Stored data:
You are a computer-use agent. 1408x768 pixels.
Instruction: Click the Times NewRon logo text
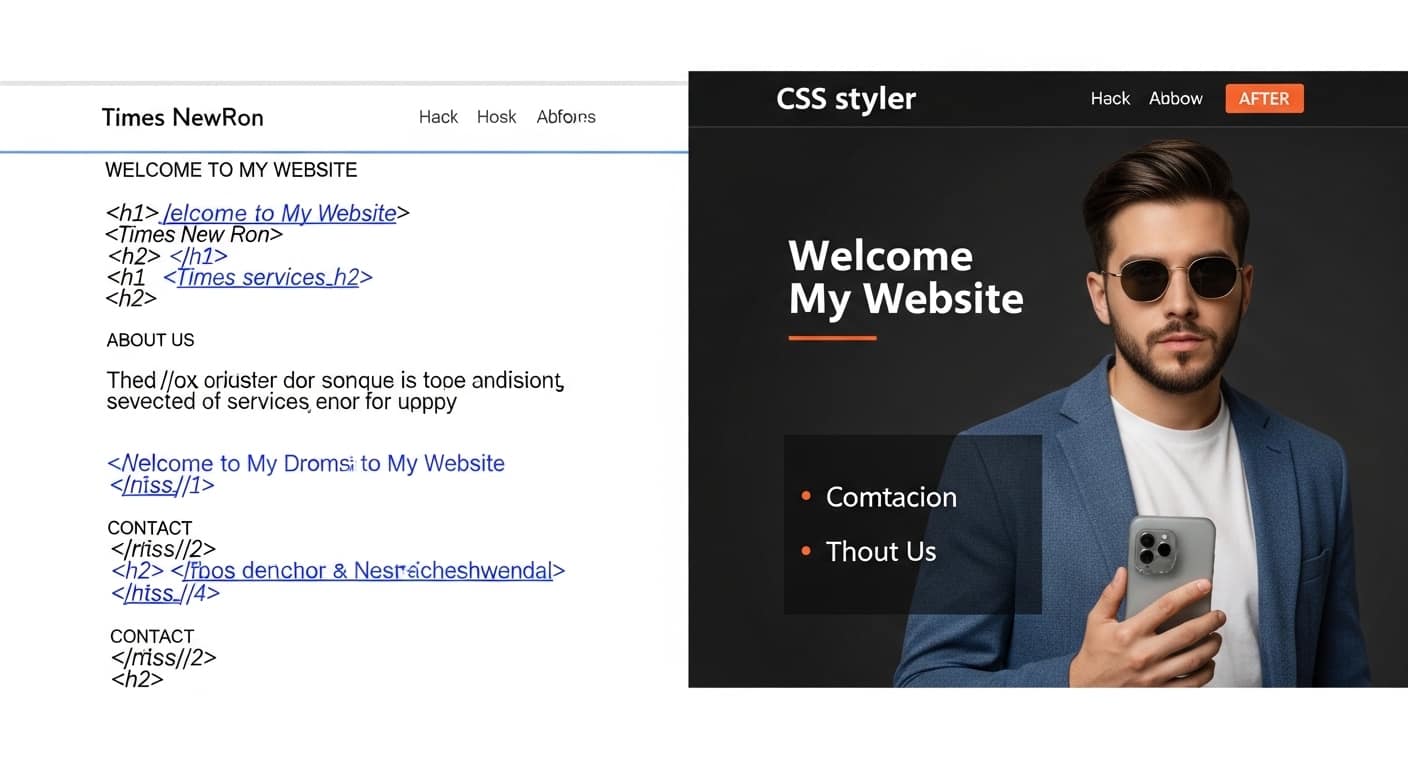pos(182,117)
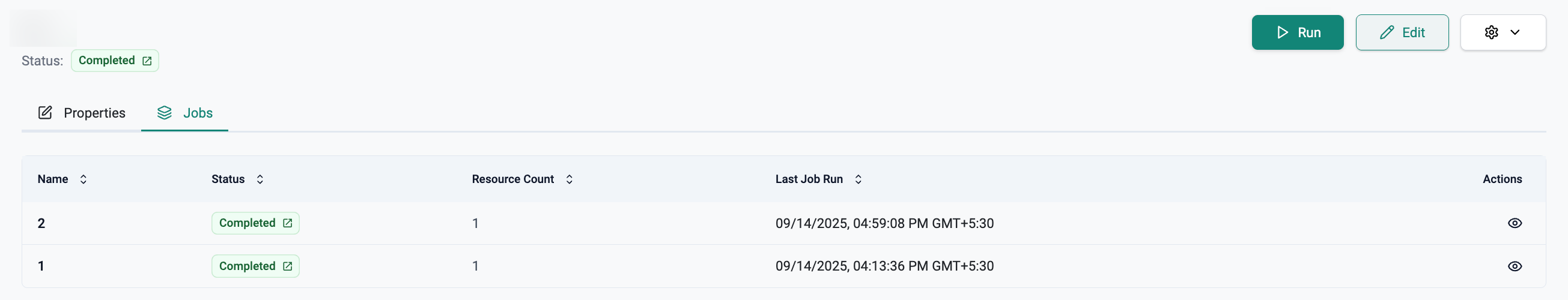This screenshot has width=1568, height=300.
Task: Open the Completed badge for job 1
Action: (247, 266)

- [Exercise aim]
Print every record exactly, without the pictures.

- [Expected output]
You are a computer-use agent. 1408x768 pixels.
Instruction: Click the Times NewRon logo text
pos(182,117)
This screenshot has width=1568, height=300.
Task: Open the Completed badge for job 1
Action: (247, 266)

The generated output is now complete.